» **What is being asked**
Write the next part of the note on TTMT's Q4 results, starting after its final sentence.

» **Supplied passage**

----

TTMT’s Q4 consolidated revenue/EBITDA fell 3.7/37% to Rs1,044bn/97.2bn, below estimates. EBITDAM fell 460bps QoQ to 9.3%, led by unfavorable operational parameters. JLR’s FCF was a negative £758mn, on seasonally weak (-£616mn) WC, lower production, and tariff impact. India CV margin was resilient at 12.1% (12.2% in Q4FY25) on better mix and ASPs. India PV margin fell to 3.9% (Q4FY25: 7.7%) on operating deleverage and commodity inflation. JLR sustained its guidance of 5-7% EBITM, near-zero FCF (on improving volume mix, ASPs, and cost optimization), amid mixed demand (on expected lines - US relatively solid; UK gradually improving; MENA doing well; EU and China struggling). JLR expects a gradual demand recovery in FY26. India CV to sustain double-digit margin and drive volumes (3-5% industry growth guidance) amid improving demand outlook and stable ASPs. India PV targets 3-4% EBITDAM rise in 2-3 quarters on a better model mix, operating leverage, and improved realizations. Over the last 5Y, JLR has significantly strengthened its business profile (largely resilient volumes, high profitability), balance sheet (net-cash), to withstand near-term challenges (JLR has undertaken enterprise missions which will save £1.4bn pa). We retain BUY, with an SoTP-based TP of Rs750.

----

» **Data lines**

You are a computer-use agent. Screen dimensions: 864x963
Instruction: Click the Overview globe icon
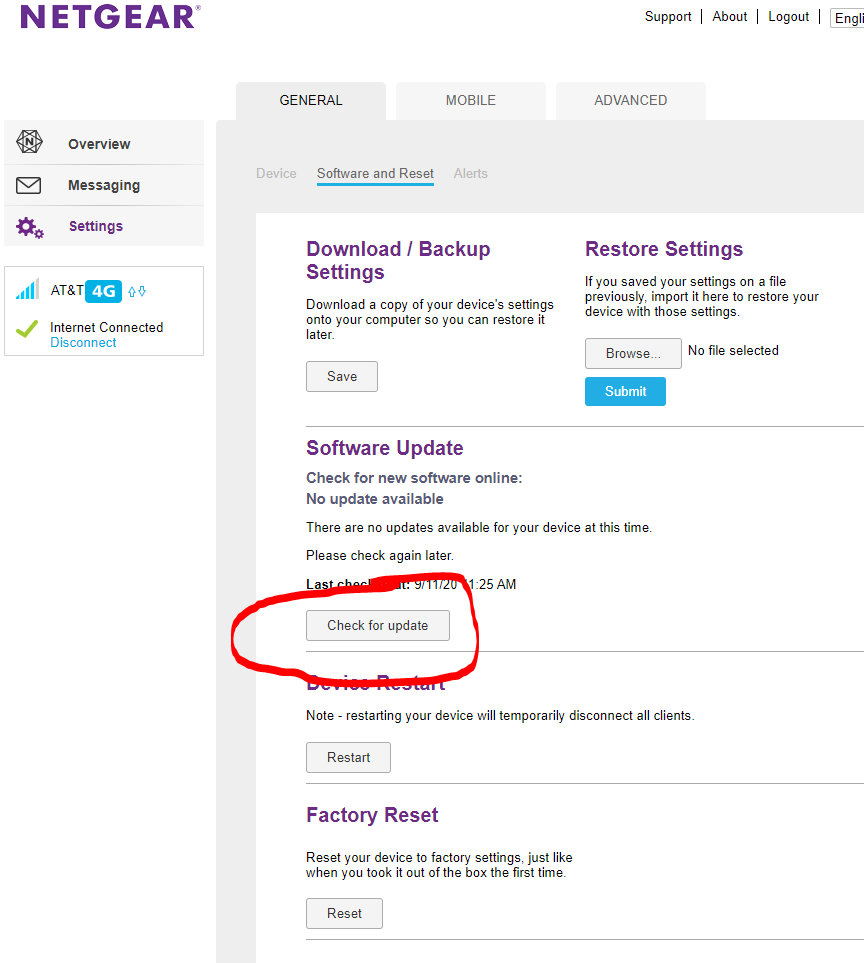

----

» **Exercise result**
Soft consolidated revenue and margin performance; CV margins resilient

Consolidated revenue/EBITDA fell 3.7/37% to Rs1,044bn/97.2bn (below consensus), with EBITDAM down 460bps QoQ to 9.3%, led by unfavorable operational parameters. JLR’s revenue rose 1.7% YoY despite the 11% volume dip as ASPs rose 9% QoQ to £75.7k (77% power brands’ share). India CV EBITDA was resilient at 12.1% (despite 13% volume dip on better realizations and material cost-savings). PV EBITDAM fell by 380bps QoQ to 3.9%. JLR’s FCF at -£758mn was dragged by the seasonally weak (-£616mn) WC. JLR paid £448mn to TTMT; TTMT’s SA other income includes Rs49bn in dividend.

Earnings call KTAs

1) JLR: Amid mixed demand (on tariff uncertainties), JLR sustained its FY26 guidance of 5-7% EBITM (10% in the long term) with near-zero FCF and expects demand to gradually recover. US/UK are stable despite tariff issues; China is seeing a setback due to the lower threshold in luxury tax (JLR’s volumes are above limit); EU demand was impacted by small business owner uncertainties. Assuming 15% reduction in duties (from 27.5%), TTMT anticipates a £500-600mn impact in FY26 (£400mn in perpetuity; largely tackled via pricing). The improving model mix (power brands’ share at 77% in Q1) is expected to improve ASPs. 2) CVs: The mgmt highlighted healthy utilization levels, fleet operator profitability despite the dip in volumes due to early monsoons. TTMT’s MHCV portfolio has transitioned to comply with AC cabin norms. TTMT aims to drive volumes (3-5% growth in FY26 industry guidance), retain market share, and sustain ASPs. It expects a better Q2 (on the low base) amid normalizing monsoons and the festive season. 3) PVs: Potential price hikes in H2; a better model mix and operating leverage to lift margin by 3–4% in 2–3 quarters. Sierra launch likely in H2; new Altroz/Tiago see strong response; uptick visible in E-PV market share. Harrier EV to aid volumes from Q2 (eyes 40% E-PV share); Q1 margin impact of <50bps led by discounts; Rs7bn PLI is expected in FY26.